In a large resealable plastic bag, place the oil, vinegar, cilantro, garlic, onion, thyme, oregano, and cumin. Mix the ingredients to combine well, and place the flank steak in the bag. Coat the steak in the marinade, remove excess air from the bag, and seal.  Of course, this could easily be done in a bowl, but you may have to turn the steak a few times so it all marinates evenly. Refrigerate 4-5 hours. 

While the steak marinates, make the chimichurri. 
Stir together all chimichurri ingredients in a medium bowl. Set aside and let stand at least 2 hours so the flavors meld. 

When ready to cook the steak, heat a large heavy frying pan or grill pan over medium-high heat a couple minutes. Remove the steak from the bag and wipe off excess marinade. Generously salt and pepper the steak and place the steak seasoned-side down in the hot pan. Salt and pepper the other side as the first side cooks. For a 2 lb. steak, cook 8 minutes per side for medium-rare. For a smaller steak, 1 1/2 lb., maybe 7 minutes per side.  
When the first side has finished cooking, flip the steak and cook on the other side. Remove the pan from the heat and let the steak rest in the hot pan about 10 minutes. 

Slice the flank steak against the grain and serve with the chimichurri. 

Thursday, August 1, 2013

Peaches in Lavender Tea

Just recently, I saw a recipe for a fruit salad steeped in chamomile tea. It sounded interesting... the only problem was that I really don't like chamomile. At all.
I'm not partial to that mouth-full-of-pollen taste that (in my opinion) goes with chamomile.
Honeys with strong pollen tastes, or anything that tastes at all like any type of little white flower is not for me.
And so, a way to improve upon the idea and fit it to my own preferences was to instead make use of lavender.

The use of a tea in which to marinate fruit is certainly a different way to add flavor, and the end result turns out to be a refreshing change.
In this case lavender isn't too bold, but understated, and seems to pair well with peaches.
(Because the flavor combination is likely not a familiar one, you'll just have to trust me on this one.)
The tea lends a bit of perfume to the fruit- and while some may be able to identify the flavor, others may not.

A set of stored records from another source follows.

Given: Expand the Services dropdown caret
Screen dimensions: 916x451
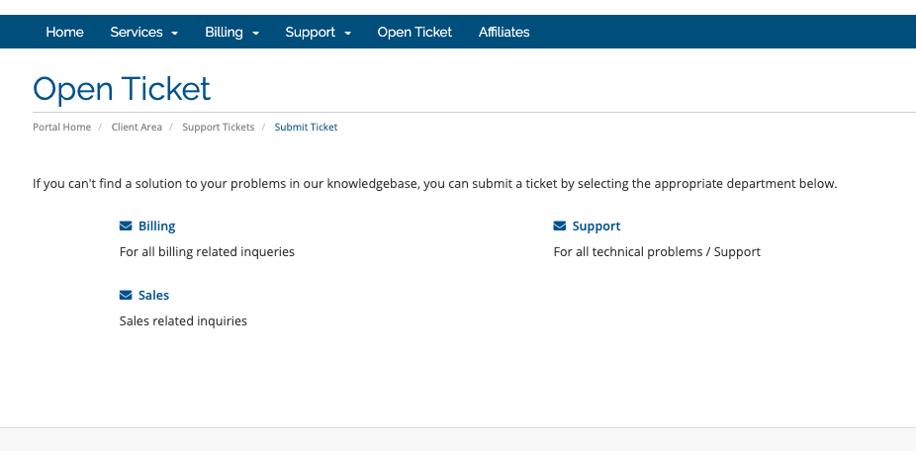Looking at the screenshot, I should point(175,34).
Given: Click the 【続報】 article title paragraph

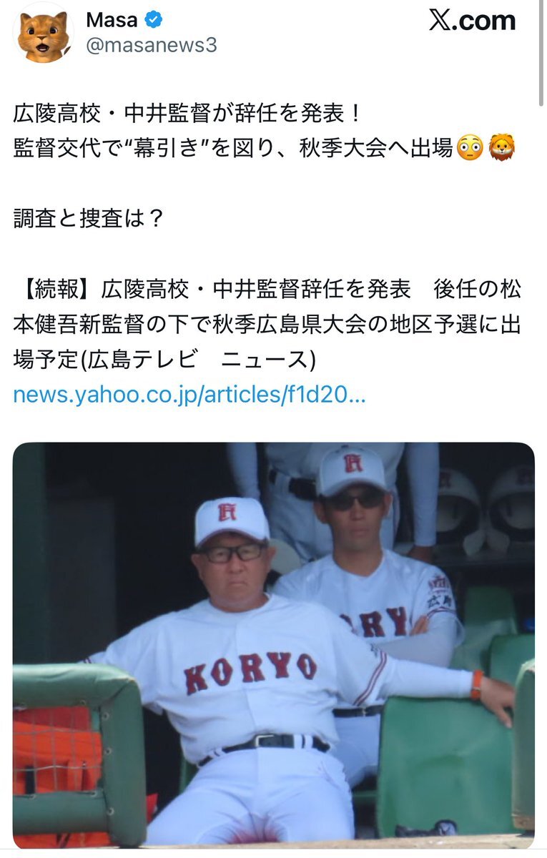Looking at the screenshot, I should pos(267,325).
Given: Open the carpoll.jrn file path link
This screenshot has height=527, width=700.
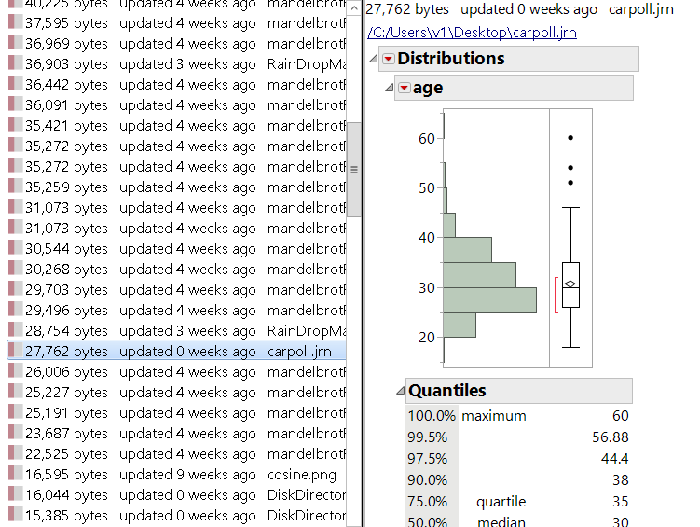Looking at the screenshot, I should 472,33.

And with a light meal, a simple fruit salad can be practically perfect ending. 

If you want to add some richness to the dish, maybe try topping with a little whipped cream, or serve the fruit with vanilla ice cream (although the lavender flavor becomes a little blunted with the addition of cream).

Peaches in Lavender Tea
serves 4-6

4 large ripe peaches
2/3 c (160 ml) water
2 teaspoons lavender tea (or dried lavender)
1 T (16 g) sugar (vanilla sugar if you have it)
1 T (15 ml) lemon juice
6 oz (170 g) raspberries

Bring the water to a boil and pour into a heat-safe cup or dish. Add the lavender to the hot water and let steep 5-7 minutes. Strain the tea, removing the lavender buds, into a large bowl. Add the sugar and lemon juice and whisk until the sugar is dissolved. 
Cut each peach into 8-12 slices and add them to the bowl with the tea. 

Marinate 15 minutes, gently tossing a few times. Add the raspberries and toss gently again.
At this point the fruit and syrup can be served in dessert bowls, or refrigerated an hour or two and served cold.